Por supuesto, estaba la solución suiza, pero, cuanto más pensaba en ella, más le desagradaba. Tanto al menos como a las dos nobles damas cuyo consejo solicitaba: una y otra sólo concebían el matrimonio basado en el amor, o como mínimo en un afecto mutuo. Que se dejara comprar las horrorizaría.

Pero ¿qué podía hacer?

En ese momento, la mirada de Aldo, siguiendo las volutas azuladas del cigarrillo que finalmente había encendido, se topó con una estatua china de la época Tang, la de un genio guerrero gesticulante que siempre había detestado. Su valor era indiscutible y se desharía de ella sin ningún pesar. Recordando entonces los sombríos recortes efectuados por Adriana en sus posesiones y el hecho de que doña Isabelle los había aprobado, intuyó que ahí tenía una buena respuesta a sus preguntas mudas. Su vivienda contenía una cantidad increíble de objetos antiguos, algunos de los cuales le eran queridos y otros mucho menos. Estos últimos no eran la mayoría y habría que demostrar cierta decisión, pero los circuitos de antigüedades podían ser un buen medio de encontrar el rastro del zafiro. Además, no le faltarían consejos: contaba entre sus amigos parisienses con un hombre de gusto y de experiencia, Gilles Vauxbrun, cuya tienda de la plaza Vendôme era una de las más hermosas de la capital. Él no se negaría a guiar sus primeros pasos.

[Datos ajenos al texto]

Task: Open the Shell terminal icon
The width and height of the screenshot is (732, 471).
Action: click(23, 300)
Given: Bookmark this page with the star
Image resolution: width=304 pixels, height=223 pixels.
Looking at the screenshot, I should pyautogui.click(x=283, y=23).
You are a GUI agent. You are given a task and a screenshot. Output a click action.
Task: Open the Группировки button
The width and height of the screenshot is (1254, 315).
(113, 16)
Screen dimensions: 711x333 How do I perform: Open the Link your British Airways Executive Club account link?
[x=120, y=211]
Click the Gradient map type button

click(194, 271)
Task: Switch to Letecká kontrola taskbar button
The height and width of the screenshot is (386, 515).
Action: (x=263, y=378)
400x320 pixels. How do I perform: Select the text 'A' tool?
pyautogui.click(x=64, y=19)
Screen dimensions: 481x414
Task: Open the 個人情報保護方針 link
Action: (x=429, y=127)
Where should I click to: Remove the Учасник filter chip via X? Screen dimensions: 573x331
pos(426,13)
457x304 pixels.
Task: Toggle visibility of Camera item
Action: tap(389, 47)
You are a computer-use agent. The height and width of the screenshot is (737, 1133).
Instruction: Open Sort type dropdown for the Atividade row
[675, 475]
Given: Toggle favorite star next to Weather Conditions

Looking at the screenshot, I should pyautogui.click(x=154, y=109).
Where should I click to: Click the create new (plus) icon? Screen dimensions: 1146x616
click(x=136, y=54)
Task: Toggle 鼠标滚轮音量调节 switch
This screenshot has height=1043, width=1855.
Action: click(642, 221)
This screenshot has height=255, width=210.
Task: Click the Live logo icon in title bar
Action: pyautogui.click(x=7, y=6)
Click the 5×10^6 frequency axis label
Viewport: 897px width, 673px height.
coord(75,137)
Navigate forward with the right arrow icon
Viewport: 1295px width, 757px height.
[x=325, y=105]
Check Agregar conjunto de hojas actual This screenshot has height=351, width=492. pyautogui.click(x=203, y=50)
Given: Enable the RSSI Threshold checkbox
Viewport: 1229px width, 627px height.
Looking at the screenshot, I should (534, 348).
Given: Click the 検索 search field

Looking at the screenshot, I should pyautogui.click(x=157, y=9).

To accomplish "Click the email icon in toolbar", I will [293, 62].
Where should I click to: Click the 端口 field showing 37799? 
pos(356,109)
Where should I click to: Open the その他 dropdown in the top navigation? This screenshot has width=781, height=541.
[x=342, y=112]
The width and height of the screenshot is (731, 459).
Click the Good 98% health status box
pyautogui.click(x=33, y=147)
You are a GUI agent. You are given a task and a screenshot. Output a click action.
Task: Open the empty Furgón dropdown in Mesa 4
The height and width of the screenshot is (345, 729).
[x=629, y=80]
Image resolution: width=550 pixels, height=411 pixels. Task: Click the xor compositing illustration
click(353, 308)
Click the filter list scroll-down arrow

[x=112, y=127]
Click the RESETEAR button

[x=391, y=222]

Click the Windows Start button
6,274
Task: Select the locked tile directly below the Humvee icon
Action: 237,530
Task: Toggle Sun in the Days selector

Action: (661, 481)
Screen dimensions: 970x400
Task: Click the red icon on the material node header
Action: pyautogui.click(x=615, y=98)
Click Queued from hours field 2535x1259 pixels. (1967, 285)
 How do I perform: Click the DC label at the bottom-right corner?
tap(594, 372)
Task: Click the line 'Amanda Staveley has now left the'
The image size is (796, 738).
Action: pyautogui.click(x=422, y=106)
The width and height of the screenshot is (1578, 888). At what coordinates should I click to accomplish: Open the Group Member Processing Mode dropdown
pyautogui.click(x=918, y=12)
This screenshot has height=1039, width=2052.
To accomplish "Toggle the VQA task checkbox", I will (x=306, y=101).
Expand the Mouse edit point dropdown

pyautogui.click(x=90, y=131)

Cuando salió del salón de las Lacas para ir a su habitación, Aldo sonreía. Subió lentamente, puliendo su idea, acariciándola incluso mientras su mirada comenzaba a efectuar una selección. Con un poco de suerte, tal vez conseguiría salvar su casa y —¿Por qué no?— hacer de nuevo fortuna.

Así fue como el príncipe Morosini se hizo anticuario.